(Data provided Opens)

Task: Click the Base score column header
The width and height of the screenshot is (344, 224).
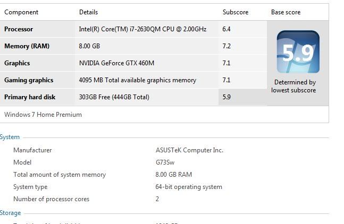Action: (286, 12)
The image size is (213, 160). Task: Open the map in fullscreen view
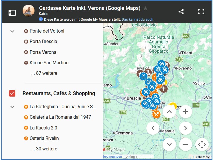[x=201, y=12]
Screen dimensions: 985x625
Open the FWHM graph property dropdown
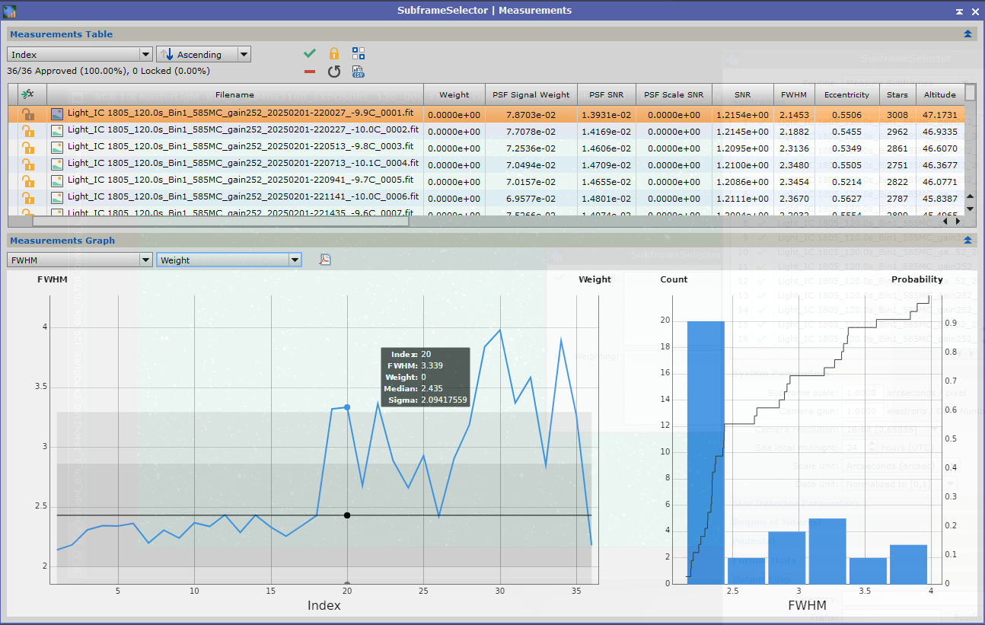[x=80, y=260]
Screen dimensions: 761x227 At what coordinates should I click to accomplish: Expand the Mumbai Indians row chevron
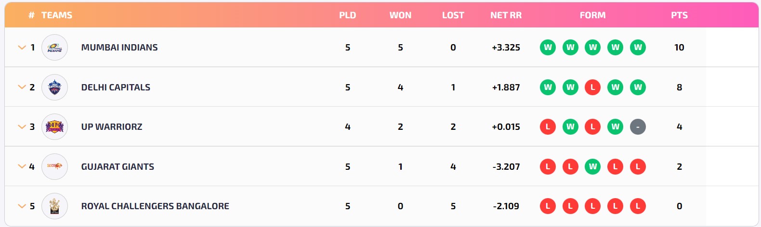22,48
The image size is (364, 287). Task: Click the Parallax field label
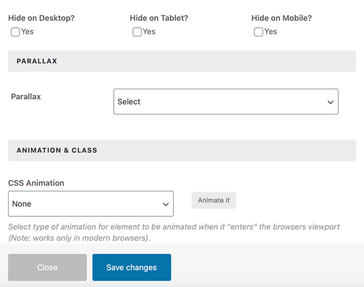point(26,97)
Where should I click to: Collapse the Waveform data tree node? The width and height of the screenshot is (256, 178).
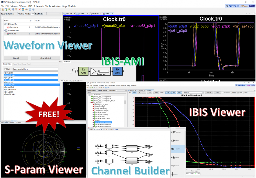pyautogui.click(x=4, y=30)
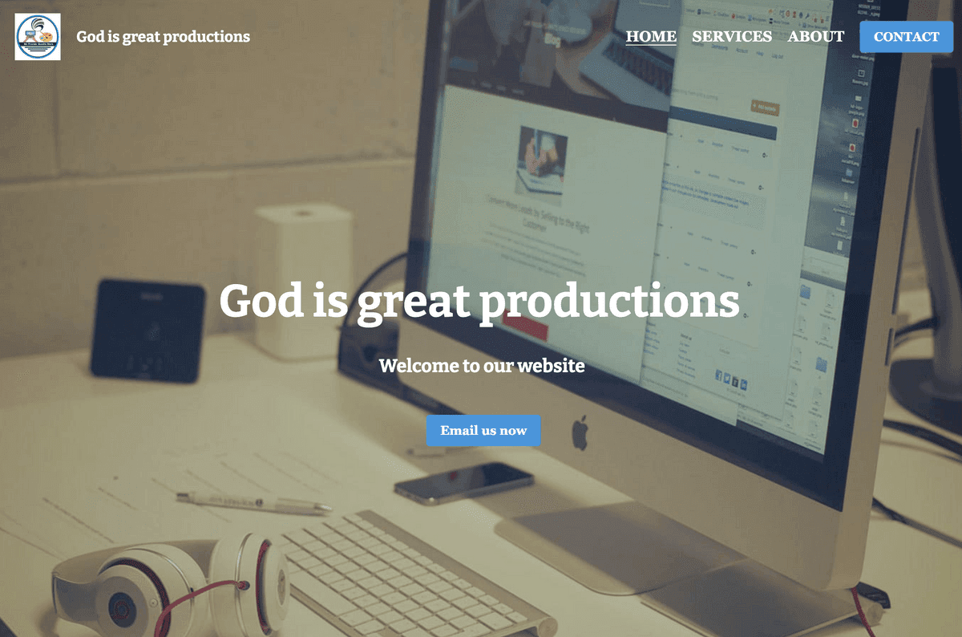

(Data provided Closes)

▶ [Problem]:
Reproduce all of the data exactly; the pictures do not belong in the copy.

▶ [Solution to this exercise]:
Task: Click the Base score column header
The width and height of the screenshot is (344, 224).
Action: (286, 12)
The image size is (213, 160). Task: Open the map in fullscreen view
[x=201, y=12]
Screen dimensions: 985x625
Open the FWHM graph property dropdown
[x=80, y=260]
Screen dimensions: 761x227 At what coordinates should I click to accomplish: Expand the Mumbai Indians row chevron
22,48
The image size is (364, 287). Task: Click the Parallax field label
point(26,97)
Where should I click to: Collapse the Waveform data tree node? The width and height of the screenshot is (256, 178).
pyautogui.click(x=4, y=30)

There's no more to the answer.